La vulgata è che i ribelli, soprattutto se moderati, sono tutti buoni. I soldati dell’esercito regolare cattivi. Punto. Non c’è spazio per le sfumature umane e tutto è ridotto a partigianeria.
Non che i crimini dei ribelli non siano noti. Il più celebre di tutti è quello perpetrato da Abu Sakkar, il “cannibale” siriano che mangiò il cuore di un soldato di Assad.
È la branca siriana di Al Qaida in Siria, anche se nasce in seno allo Stato islamico. L’obiettivo del gruppo è quello di rovesciare il regime di Assad e le forze sciite che attualmente si trovano in Siria. Il suo obiettivo è quello di imporre la sharia nel Paese.
Di più: abbiamo visto anche un goffo tentativo da parte dell’America di aprire a Jabhat Al Nusra, la branca siriana di Al Qaida. Ora, una fonte sopra ogni sospetto, Emergency, si è presa la briga di pubblicare un dossier in cui vengono segnalati i crimini commessi dai gruppi ribelli siriani sostenuti dagli Usa e dai suoi alleati, “in particolare Francia, Qatar, Arbia Saudita, Turchia , Emirati Arabi e Inghilterra”.
Il dossier si basa sui racconti degli abitanti di Aleppo e Idlib, forse le due città più martoriate dalla guerra siriana, se mai è possibile fare una classifica degli orrori.
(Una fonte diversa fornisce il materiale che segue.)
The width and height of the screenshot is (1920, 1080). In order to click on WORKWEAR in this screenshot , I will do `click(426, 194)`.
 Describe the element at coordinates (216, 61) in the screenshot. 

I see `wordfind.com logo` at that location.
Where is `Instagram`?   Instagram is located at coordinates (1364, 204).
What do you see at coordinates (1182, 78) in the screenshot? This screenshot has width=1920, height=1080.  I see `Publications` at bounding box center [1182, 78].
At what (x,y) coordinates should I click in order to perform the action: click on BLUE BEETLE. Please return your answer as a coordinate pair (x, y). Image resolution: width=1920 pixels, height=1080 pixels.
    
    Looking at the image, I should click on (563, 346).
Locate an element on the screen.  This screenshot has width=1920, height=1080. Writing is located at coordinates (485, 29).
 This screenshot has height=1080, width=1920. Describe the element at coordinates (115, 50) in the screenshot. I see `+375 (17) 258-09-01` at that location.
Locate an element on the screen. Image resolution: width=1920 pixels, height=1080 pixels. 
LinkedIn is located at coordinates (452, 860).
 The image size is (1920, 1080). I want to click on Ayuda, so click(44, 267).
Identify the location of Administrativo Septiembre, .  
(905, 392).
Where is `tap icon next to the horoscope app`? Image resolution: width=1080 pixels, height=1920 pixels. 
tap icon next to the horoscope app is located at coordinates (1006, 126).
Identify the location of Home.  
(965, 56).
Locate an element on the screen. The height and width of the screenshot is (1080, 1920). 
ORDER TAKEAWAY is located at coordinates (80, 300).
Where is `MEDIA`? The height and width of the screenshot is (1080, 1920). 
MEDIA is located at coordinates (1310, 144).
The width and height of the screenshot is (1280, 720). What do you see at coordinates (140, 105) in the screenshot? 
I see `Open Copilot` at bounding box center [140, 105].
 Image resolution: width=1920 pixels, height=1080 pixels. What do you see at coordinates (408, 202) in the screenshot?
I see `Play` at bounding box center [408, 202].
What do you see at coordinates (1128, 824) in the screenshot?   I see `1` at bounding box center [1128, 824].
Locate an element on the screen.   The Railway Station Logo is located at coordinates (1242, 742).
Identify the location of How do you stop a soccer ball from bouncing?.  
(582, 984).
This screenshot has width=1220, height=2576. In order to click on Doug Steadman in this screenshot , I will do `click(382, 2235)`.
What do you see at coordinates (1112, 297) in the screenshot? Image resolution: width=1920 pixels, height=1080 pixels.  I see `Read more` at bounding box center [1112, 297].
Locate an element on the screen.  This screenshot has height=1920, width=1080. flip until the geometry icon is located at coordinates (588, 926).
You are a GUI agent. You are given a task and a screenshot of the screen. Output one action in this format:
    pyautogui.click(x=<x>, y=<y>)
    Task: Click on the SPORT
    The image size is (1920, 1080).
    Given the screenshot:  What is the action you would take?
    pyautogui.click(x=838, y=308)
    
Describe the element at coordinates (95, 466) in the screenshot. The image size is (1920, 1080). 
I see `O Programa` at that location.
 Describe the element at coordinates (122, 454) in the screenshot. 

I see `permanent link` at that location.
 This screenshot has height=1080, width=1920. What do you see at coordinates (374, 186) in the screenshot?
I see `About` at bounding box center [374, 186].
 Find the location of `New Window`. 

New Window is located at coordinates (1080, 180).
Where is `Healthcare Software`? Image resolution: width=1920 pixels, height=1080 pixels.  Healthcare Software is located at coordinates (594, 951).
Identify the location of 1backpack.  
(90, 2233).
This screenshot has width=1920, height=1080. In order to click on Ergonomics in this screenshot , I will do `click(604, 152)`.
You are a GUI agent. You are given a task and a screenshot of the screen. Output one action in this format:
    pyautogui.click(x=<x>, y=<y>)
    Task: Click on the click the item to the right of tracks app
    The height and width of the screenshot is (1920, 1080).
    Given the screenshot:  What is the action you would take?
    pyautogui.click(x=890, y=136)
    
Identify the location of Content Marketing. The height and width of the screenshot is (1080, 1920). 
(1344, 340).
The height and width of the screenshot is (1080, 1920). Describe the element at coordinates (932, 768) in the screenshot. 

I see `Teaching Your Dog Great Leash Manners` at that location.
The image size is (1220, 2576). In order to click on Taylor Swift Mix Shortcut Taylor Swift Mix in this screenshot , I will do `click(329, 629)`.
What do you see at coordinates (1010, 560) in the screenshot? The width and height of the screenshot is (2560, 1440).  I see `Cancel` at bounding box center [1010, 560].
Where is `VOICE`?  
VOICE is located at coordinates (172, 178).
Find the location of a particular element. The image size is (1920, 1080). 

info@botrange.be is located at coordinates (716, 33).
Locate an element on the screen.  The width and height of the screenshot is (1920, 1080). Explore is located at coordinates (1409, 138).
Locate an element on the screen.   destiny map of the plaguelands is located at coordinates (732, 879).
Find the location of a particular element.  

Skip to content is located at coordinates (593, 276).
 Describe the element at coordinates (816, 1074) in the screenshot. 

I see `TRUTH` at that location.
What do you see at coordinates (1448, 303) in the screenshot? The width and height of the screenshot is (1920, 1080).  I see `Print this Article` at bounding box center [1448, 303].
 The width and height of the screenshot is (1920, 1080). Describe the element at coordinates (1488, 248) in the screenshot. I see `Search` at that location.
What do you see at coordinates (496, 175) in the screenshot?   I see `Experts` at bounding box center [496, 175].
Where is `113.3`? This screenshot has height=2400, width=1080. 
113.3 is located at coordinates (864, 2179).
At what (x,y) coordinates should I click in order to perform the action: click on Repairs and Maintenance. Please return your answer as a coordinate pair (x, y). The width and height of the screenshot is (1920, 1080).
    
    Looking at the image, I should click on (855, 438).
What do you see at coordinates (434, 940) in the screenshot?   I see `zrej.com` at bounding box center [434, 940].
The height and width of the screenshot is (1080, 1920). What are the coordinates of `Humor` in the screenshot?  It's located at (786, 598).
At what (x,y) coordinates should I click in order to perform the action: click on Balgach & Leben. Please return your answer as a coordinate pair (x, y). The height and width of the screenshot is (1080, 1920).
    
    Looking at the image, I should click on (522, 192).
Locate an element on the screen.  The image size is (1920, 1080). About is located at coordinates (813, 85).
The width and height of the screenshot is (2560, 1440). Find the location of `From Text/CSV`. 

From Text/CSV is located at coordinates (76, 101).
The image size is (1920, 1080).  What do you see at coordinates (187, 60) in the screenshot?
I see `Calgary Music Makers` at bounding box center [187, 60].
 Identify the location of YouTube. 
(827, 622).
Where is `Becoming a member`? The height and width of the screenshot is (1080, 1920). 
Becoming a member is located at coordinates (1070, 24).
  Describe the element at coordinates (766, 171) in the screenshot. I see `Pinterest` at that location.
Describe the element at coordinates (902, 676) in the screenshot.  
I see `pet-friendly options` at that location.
Tra i movimenti che si sono distinti per crudeltà non c’è solo Al Nusra. C’è pure Ahrar al Sham, gruppo salafita sostenuto da Turchia e Arabia Saudita.
Come abbiamo più volte ricordato, i civili sono le prime vittime di ogni guerra. E vittime sono innanzitutto i siriani, tormentati da una guerra confezionata oltreoceano. Davanti alla possibile caduta del governo di Bashar Al Assad in tanti hanno gioito. In tanti hanno accolto le bandiere dei ribelli, salvo poi ricredersi. Come “Hazem”, accusato di aver offeso il jihad e i mujaheddin: “Mi hanno torturato tre volte, dopo ogni interrogatorio. Mi hanno colpito con un ferro sulla schiena, sulle ginocchia e sui piedi. Era come se mi avessero torturato per ore, anche se il tutto è durato pochi minuti. Hanno usato anche delle pinze per schiacciarmi tutte e dieci le dita”.
Ma c’è anche chi è stato ucciso in esecuzioni sommarie, non dissimili a quelle dello Stato islamico. Gli uomini del Fronte Al Shamia, per esempio, hanno ucciso in più occasioni soldati dell’esercito siriano. Le modalità? Quelle delle bandiere nere: prima è stata radunata la folla in piazza e poi sono risuonati i fischi delle pistole.
Queste sono solo alcune nefandezze compiute dai ribelli sostenuti anche dall’Occidente. È la guerra, si dirà. È l’uomo che è lupo per l’uomo. Ma val davvero la pena sostenere questi gruppi? L’Occidente può davvero permetterselo?